#### [Raw data]
#####
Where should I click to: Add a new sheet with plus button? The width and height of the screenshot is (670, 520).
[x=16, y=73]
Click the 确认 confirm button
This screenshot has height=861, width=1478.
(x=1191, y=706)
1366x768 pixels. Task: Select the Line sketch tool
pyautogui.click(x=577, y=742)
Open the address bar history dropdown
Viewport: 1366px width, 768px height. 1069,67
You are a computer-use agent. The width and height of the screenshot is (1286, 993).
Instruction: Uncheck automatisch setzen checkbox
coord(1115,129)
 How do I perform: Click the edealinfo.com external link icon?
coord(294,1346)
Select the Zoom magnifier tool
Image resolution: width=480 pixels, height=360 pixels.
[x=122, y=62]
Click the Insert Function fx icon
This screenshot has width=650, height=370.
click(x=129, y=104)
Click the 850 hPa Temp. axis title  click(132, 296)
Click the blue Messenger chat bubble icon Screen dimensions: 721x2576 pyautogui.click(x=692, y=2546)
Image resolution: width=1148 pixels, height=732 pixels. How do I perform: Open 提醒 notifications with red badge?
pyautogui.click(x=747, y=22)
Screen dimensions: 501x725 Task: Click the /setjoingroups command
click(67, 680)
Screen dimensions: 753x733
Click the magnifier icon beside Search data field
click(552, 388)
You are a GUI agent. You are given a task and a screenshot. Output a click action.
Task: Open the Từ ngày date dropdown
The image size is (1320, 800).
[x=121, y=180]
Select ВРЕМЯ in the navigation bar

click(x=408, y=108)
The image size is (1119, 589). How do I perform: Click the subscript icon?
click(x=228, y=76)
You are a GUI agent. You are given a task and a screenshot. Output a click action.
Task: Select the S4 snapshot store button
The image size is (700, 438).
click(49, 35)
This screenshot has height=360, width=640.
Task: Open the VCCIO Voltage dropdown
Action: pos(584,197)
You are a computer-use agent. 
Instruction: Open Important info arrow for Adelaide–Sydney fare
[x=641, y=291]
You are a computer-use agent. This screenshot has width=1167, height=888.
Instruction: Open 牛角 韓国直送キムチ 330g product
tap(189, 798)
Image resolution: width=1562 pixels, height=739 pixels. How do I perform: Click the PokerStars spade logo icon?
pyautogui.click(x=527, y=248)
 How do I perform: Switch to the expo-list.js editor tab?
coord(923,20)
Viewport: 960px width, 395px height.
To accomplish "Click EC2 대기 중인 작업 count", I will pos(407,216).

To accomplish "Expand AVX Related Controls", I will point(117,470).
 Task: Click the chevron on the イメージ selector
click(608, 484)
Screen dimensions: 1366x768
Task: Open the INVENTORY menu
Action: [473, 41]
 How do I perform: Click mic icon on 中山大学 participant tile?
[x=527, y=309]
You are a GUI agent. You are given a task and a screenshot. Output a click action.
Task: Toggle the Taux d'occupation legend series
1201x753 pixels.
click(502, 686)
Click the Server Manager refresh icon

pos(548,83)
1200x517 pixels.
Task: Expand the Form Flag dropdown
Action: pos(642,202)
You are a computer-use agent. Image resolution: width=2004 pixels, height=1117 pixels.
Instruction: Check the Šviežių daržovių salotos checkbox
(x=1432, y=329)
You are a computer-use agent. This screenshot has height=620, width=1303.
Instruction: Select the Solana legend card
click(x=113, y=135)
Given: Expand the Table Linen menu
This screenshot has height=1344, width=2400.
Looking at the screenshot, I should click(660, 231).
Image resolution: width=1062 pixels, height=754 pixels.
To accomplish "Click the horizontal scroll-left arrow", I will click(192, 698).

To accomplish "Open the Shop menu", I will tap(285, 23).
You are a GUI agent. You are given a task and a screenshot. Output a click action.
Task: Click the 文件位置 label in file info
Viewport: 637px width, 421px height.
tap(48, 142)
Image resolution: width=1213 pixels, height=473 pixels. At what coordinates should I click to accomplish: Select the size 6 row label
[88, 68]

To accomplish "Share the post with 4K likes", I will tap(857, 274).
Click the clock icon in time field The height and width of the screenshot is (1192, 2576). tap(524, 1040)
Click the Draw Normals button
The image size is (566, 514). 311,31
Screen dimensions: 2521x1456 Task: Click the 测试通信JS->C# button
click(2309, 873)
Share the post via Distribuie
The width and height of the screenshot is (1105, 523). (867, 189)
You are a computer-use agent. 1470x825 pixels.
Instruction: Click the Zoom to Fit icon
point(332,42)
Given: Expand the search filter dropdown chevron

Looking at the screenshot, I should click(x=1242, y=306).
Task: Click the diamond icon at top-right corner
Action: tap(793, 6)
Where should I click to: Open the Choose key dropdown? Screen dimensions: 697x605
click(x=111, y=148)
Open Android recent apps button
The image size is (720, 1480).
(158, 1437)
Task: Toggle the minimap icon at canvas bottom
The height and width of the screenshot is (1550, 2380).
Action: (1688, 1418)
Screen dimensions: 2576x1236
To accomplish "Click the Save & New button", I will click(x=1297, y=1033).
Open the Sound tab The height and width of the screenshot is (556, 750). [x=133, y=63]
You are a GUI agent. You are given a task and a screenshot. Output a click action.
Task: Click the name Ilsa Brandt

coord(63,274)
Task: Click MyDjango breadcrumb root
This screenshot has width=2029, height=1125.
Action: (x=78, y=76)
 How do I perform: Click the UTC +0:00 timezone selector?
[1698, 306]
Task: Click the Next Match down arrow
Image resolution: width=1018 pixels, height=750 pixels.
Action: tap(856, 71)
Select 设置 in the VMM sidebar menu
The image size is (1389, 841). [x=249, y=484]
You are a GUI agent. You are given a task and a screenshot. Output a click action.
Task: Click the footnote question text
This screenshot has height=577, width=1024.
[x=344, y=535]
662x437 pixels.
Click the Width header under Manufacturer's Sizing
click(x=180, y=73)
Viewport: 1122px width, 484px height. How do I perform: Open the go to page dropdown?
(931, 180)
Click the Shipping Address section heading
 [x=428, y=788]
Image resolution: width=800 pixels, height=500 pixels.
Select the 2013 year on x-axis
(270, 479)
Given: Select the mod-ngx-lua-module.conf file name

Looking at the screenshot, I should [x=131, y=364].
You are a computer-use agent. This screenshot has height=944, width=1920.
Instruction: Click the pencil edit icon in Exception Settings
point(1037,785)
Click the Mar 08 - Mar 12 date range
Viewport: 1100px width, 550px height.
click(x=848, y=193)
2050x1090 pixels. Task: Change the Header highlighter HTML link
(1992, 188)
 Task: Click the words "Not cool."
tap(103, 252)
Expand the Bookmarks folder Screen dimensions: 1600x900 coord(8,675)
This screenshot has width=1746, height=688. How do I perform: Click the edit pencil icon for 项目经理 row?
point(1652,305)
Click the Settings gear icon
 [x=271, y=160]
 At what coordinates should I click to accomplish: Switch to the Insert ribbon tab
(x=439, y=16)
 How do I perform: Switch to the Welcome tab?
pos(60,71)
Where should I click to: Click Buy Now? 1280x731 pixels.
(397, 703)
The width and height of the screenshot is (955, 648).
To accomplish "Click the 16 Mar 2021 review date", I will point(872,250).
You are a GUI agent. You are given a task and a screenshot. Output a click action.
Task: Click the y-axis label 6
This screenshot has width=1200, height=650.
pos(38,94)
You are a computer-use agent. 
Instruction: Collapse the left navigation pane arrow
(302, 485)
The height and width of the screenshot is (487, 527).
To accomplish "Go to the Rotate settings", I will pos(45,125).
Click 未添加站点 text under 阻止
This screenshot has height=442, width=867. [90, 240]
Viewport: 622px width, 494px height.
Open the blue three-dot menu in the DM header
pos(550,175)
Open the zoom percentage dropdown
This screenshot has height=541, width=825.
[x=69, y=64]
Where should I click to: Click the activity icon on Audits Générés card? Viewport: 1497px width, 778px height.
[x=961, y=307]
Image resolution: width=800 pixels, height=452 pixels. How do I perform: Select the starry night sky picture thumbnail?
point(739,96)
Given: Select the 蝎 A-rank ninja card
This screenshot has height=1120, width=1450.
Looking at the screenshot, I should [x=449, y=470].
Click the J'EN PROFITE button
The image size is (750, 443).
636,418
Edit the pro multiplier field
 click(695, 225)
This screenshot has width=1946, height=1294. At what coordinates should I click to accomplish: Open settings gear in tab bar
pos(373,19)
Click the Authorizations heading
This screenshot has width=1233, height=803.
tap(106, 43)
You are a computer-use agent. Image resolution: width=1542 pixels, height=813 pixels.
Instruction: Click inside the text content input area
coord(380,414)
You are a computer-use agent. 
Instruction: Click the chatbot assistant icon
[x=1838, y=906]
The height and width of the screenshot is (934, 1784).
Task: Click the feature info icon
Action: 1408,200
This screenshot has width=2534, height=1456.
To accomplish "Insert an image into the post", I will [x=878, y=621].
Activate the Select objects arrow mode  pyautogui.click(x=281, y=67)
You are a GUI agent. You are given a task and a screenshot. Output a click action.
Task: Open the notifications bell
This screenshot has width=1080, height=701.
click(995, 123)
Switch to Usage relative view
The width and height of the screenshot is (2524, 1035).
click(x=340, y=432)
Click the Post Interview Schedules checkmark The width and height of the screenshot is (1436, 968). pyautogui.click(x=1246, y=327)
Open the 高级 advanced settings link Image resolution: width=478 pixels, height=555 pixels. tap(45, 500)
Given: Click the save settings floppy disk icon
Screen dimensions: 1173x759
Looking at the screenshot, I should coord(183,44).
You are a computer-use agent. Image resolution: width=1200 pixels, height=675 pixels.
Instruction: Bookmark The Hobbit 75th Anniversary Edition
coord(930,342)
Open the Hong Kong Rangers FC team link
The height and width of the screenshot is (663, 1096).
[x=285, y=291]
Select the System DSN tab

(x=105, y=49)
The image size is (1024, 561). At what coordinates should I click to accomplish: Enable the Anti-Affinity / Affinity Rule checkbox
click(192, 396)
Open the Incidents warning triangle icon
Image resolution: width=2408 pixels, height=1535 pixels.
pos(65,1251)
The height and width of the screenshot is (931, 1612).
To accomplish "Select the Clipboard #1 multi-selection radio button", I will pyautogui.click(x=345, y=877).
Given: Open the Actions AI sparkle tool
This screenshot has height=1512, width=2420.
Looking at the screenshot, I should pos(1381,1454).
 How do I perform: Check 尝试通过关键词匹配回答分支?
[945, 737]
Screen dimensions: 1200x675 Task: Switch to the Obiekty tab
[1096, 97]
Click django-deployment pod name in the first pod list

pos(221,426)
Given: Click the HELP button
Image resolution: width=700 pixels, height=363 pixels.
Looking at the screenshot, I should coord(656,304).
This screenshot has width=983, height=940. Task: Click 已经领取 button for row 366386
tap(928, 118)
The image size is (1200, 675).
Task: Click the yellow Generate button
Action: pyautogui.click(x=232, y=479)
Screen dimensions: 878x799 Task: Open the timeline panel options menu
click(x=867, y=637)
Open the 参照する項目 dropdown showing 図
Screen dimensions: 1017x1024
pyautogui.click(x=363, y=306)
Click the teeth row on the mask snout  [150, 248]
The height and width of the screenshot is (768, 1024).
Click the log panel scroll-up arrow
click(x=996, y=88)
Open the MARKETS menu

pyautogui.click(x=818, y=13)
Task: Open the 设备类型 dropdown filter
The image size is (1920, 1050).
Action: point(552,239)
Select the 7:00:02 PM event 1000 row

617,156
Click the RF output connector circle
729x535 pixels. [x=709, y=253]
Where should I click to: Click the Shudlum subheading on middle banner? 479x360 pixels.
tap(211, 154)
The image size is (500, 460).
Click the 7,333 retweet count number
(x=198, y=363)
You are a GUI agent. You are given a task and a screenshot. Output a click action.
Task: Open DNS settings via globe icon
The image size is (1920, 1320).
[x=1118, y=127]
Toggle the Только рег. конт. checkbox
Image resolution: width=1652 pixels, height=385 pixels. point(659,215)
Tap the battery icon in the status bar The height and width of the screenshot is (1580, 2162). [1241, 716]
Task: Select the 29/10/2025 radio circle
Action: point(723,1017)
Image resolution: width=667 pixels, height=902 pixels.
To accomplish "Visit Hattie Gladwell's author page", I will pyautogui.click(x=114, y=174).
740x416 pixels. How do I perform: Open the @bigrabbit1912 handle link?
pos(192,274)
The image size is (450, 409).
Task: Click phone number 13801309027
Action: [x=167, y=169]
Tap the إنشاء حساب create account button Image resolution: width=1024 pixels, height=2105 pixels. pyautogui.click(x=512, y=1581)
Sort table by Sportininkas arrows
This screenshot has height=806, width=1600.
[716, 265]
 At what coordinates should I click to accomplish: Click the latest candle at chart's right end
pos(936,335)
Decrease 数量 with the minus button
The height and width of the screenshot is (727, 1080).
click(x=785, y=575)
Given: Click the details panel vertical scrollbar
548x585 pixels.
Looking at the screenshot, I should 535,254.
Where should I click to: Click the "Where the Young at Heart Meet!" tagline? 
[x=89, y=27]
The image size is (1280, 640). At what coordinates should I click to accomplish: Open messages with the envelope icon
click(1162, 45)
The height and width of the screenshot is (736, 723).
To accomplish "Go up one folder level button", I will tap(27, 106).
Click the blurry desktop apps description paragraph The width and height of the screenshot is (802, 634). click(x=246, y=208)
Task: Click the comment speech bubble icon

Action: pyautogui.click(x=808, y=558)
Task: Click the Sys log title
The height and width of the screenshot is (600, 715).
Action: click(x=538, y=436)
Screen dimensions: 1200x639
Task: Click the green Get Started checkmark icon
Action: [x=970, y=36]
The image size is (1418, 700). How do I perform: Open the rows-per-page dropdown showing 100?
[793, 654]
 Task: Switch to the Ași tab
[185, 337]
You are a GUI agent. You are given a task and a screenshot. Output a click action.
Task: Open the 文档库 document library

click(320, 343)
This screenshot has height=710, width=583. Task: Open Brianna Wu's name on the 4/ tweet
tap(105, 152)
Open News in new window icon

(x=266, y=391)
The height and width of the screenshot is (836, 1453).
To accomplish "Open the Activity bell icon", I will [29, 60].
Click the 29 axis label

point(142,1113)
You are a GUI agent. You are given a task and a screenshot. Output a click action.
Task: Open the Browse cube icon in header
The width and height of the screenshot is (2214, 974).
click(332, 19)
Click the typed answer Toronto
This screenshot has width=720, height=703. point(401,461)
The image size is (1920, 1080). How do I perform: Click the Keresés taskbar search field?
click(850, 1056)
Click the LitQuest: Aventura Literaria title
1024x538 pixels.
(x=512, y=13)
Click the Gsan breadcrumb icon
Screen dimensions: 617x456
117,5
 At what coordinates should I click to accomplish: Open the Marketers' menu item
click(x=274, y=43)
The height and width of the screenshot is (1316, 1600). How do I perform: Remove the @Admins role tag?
#####
#### [Task directions]
Arrange the lines of the listing above as a numbered list, starting at the line that contains "You are a computer-use agent. The" and ending at the line that contains "Action: pos(584,197)", with blank lines left out.

#### [Worked solution]
1. You are a computer-use agent. The width and height of the screenshot is (1286, 993).
2. Instruction: Uncheck automatisch setzen checkbox
3. coord(1115,129)
4.  How do I perform: Click the edealinfo.com external link icon?
5. coord(294,1346)
6. Select the Zoom magnifier tool
7. Image resolution: width=480 pixels, height=360 pixels.
8. [x=122, y=62]
9. Click the Insert Function fx icon
10. This screenshot has width=650, height=370.
11. click(x=129, y=104)
12. Click the 850 hPa Temp. axis title  click(132, 296)
13. Click the blue Messenger chat bubble icon Screen dimensions: 721x2576 pyautogui.click(x=692, y=2546)
14. Image resolution: width=1148 pixels, height=732 pixels. How do I perform: Open 提醒 notifications with red badge?
15. pyautogui.click(x=747, y=22)
16. Screen dimensions: 501x725 Task: Click the /setjoingroups command
17. click(67, 680)
18. Screen dimensions: 753x733
19. Click the magnifier icon beside Search data field
20. click(552, 388)
21. You are a GUI agent. You are given a task and a screenshot. Output a click action.
22. Task: Open the Từ ngày date dropdown
23. The image size is (1320, 800).
24. [x=121, y=180]
25. Select ВРЕМЯ in the navigation bar
26. click(x=408, y=108)
27. The image size is (1119, 589). How do I perform: Click the subscript icon?
28. click(x=228, y=76)
29. You are a GUI agent. You are given a task and a screenshot. Output a click action.
30. Task: Select the S4 snapshot store button
31. The image size is (700, 438).
32. click(49, 35)
33. This screenshot has height=360, width=640.
34. Task: Open the VCCIO Voltage dropdown
35. Action: pos(584,197)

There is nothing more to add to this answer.